(WHAT YOU HAVE TO DO) In the records below, find each line with "display" and copy it.

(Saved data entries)
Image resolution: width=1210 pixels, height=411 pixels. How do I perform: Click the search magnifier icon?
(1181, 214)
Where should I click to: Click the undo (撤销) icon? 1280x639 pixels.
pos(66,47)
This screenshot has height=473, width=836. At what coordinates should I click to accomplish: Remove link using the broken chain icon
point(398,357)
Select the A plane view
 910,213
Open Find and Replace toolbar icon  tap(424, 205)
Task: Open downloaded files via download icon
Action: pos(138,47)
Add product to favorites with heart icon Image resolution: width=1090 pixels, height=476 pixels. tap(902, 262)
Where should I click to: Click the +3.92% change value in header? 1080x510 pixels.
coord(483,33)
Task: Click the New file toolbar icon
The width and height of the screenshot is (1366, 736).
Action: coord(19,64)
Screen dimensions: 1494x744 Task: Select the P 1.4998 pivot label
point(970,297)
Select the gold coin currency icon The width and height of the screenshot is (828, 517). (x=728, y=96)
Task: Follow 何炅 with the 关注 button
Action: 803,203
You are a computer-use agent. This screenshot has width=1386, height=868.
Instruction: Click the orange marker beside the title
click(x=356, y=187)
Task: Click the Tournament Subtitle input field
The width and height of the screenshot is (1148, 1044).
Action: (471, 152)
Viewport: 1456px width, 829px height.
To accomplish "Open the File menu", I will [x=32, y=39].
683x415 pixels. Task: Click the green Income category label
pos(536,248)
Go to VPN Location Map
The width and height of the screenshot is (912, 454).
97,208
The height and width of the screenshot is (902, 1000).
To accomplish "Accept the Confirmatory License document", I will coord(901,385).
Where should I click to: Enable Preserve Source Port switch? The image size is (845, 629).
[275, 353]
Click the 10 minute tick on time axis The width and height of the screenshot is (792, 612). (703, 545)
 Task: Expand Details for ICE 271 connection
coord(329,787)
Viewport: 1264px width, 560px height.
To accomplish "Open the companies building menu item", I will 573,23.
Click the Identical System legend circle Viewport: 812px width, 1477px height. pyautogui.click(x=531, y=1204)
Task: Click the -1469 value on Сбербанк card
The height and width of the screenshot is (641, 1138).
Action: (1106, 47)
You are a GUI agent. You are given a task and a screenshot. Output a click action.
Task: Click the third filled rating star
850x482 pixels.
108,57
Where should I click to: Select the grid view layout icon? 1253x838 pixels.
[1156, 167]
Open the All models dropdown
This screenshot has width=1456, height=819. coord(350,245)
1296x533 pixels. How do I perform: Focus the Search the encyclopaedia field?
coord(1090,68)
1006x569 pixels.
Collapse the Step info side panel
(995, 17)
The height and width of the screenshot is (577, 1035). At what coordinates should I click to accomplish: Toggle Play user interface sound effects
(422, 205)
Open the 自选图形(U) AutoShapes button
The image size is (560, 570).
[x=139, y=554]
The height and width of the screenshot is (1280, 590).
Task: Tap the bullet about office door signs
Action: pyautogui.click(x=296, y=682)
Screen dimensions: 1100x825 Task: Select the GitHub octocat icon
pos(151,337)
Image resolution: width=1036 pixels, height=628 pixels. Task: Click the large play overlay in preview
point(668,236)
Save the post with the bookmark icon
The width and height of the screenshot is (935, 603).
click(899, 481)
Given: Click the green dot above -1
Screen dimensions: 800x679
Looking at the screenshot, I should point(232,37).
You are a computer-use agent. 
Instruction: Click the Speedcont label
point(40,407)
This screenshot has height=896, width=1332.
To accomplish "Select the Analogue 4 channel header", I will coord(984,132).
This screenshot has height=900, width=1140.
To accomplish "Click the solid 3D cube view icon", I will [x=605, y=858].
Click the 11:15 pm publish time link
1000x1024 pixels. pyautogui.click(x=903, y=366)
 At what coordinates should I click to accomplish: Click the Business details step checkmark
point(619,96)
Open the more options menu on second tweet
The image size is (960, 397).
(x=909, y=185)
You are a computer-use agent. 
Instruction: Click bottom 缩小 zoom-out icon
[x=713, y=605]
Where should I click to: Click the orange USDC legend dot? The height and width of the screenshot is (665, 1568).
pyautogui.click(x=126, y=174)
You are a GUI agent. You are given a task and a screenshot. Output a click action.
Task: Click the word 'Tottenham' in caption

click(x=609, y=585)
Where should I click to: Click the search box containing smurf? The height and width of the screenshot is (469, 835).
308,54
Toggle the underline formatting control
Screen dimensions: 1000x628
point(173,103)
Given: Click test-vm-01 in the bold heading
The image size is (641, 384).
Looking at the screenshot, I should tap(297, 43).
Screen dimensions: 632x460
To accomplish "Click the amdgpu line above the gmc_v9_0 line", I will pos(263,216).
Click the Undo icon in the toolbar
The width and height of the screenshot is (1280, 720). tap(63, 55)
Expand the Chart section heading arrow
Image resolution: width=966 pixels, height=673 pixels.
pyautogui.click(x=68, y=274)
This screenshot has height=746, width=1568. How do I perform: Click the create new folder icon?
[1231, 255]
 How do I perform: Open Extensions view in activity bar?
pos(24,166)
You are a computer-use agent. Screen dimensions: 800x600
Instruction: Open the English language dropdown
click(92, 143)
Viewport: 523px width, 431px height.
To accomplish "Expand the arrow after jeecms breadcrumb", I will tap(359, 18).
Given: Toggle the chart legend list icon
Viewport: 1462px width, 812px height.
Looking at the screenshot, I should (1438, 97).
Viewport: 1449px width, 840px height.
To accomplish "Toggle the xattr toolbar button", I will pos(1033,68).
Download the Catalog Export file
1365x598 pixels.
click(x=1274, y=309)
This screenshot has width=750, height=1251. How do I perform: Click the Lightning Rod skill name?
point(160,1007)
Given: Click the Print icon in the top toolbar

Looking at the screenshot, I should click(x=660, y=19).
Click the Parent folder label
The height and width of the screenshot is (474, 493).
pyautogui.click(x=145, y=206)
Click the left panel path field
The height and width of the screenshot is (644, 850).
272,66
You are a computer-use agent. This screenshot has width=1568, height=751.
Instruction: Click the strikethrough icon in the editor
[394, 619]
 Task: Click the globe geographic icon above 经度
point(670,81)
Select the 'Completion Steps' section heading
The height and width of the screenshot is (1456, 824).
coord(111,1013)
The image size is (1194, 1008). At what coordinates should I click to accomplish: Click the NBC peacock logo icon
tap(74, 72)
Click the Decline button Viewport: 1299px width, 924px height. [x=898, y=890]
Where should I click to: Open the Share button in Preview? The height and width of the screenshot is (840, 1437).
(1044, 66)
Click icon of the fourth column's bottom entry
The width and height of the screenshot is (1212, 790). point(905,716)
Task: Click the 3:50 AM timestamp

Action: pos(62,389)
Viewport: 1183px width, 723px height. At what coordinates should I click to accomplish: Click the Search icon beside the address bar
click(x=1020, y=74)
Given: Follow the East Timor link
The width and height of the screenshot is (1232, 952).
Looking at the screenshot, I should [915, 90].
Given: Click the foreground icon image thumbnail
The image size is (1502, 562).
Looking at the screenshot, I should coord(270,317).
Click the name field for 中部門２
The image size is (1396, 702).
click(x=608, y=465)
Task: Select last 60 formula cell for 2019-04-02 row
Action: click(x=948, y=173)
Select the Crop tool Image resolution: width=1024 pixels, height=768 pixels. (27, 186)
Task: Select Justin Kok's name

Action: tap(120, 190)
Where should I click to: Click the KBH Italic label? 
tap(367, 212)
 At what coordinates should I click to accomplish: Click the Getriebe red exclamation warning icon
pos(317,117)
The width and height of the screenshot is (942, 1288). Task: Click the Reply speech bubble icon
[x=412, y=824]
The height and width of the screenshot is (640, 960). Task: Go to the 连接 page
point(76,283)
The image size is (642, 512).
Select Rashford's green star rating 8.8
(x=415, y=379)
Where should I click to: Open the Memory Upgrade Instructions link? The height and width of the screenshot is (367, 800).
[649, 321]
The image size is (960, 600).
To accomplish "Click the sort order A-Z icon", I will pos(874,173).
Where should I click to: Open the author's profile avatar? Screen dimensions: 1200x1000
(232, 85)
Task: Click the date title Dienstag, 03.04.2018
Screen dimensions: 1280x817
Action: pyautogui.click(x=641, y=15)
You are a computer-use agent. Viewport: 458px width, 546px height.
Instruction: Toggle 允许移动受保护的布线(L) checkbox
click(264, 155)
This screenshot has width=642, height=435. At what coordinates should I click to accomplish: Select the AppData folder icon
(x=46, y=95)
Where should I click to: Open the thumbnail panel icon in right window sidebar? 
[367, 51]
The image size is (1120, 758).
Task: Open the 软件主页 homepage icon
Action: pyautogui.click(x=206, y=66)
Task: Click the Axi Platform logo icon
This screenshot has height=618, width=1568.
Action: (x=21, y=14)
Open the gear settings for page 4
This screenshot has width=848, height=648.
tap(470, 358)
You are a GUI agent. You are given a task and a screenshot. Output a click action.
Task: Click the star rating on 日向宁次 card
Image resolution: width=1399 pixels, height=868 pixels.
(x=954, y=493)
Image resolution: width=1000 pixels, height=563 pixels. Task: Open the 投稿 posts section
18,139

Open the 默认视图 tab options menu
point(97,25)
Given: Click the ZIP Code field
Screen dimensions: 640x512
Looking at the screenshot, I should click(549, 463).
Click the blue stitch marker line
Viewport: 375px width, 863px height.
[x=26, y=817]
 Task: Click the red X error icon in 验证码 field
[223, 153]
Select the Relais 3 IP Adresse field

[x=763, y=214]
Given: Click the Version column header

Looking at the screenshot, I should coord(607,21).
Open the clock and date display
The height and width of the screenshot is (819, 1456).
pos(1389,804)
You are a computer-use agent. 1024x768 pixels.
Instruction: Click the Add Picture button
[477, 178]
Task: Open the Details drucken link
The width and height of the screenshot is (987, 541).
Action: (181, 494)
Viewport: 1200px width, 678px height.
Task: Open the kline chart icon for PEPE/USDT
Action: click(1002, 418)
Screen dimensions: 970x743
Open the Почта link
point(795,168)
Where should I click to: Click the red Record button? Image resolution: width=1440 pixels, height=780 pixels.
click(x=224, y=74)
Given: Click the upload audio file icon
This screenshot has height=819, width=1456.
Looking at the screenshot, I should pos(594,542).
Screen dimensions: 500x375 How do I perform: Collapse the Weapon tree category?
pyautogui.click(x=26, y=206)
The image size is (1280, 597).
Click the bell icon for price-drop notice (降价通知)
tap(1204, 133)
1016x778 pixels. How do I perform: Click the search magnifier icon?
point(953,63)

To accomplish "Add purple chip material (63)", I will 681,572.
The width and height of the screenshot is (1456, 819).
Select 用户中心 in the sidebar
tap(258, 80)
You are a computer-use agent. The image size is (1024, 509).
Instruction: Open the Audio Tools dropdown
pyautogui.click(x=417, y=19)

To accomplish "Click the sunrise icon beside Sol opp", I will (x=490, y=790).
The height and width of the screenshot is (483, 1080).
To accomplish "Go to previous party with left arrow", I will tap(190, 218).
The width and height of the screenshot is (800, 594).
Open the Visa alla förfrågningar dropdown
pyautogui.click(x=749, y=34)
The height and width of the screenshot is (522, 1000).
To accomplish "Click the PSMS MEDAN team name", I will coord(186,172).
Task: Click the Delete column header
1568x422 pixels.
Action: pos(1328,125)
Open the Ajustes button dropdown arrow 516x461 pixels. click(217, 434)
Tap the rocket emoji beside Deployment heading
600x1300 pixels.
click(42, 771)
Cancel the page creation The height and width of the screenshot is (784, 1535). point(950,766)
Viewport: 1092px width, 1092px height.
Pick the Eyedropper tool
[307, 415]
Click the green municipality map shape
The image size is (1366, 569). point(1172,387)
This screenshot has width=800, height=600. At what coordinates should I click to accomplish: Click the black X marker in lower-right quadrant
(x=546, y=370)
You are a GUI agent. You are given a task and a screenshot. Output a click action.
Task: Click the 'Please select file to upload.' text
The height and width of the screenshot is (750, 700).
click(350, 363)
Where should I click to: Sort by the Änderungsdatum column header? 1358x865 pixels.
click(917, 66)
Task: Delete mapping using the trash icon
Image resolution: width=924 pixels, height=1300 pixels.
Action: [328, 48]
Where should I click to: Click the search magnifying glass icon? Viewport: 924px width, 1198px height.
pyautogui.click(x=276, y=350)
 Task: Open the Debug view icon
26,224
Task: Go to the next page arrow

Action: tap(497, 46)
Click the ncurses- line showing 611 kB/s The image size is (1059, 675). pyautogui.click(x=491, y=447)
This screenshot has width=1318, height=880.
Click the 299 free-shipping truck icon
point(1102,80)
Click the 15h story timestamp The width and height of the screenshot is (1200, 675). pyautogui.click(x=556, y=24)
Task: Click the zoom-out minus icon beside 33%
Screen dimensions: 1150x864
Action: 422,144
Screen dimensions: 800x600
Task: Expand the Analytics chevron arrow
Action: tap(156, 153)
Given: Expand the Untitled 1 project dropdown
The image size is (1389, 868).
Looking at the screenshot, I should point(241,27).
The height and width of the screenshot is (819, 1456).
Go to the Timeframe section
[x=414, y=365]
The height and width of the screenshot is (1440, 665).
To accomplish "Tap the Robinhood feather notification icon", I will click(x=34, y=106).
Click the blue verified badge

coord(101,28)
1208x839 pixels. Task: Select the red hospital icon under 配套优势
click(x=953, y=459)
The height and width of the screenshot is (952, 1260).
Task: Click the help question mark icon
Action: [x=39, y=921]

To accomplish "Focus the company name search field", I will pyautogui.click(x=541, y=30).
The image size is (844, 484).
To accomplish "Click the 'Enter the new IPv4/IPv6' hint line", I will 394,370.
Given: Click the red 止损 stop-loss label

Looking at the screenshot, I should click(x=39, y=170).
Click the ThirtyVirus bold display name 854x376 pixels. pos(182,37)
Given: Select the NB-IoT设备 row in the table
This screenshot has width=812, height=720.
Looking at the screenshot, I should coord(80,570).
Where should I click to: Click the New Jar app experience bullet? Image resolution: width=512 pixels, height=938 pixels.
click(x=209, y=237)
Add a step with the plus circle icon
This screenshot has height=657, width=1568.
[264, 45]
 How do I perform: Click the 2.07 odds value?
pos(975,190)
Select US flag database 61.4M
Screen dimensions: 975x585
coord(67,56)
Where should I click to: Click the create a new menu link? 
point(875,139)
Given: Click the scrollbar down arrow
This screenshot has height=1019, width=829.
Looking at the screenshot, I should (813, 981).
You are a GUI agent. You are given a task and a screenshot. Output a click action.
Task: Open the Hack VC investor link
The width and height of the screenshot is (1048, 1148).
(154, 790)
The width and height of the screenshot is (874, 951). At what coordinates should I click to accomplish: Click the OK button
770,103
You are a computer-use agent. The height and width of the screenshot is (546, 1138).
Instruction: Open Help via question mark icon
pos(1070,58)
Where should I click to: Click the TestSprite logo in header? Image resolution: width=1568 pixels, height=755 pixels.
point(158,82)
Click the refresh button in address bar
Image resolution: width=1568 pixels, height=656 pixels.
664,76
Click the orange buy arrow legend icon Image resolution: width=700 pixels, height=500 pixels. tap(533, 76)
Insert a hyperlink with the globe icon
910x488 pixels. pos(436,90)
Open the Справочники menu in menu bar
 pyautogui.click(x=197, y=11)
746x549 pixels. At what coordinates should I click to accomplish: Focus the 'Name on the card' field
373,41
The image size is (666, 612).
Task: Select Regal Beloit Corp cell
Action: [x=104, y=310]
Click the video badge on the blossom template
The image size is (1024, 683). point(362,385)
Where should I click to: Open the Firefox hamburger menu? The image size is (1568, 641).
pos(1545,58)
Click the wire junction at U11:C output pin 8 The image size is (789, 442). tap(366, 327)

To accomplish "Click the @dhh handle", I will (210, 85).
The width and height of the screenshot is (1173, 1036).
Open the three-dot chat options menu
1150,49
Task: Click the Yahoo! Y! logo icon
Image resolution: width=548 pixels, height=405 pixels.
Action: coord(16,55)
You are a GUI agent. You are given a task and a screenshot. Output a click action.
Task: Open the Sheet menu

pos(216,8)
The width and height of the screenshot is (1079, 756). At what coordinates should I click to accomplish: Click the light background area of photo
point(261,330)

(REPLY TO THE TASK)
Open the clock and date display
Click the ThirtyVirus bold display name 854x376 pixels. pos(182,37)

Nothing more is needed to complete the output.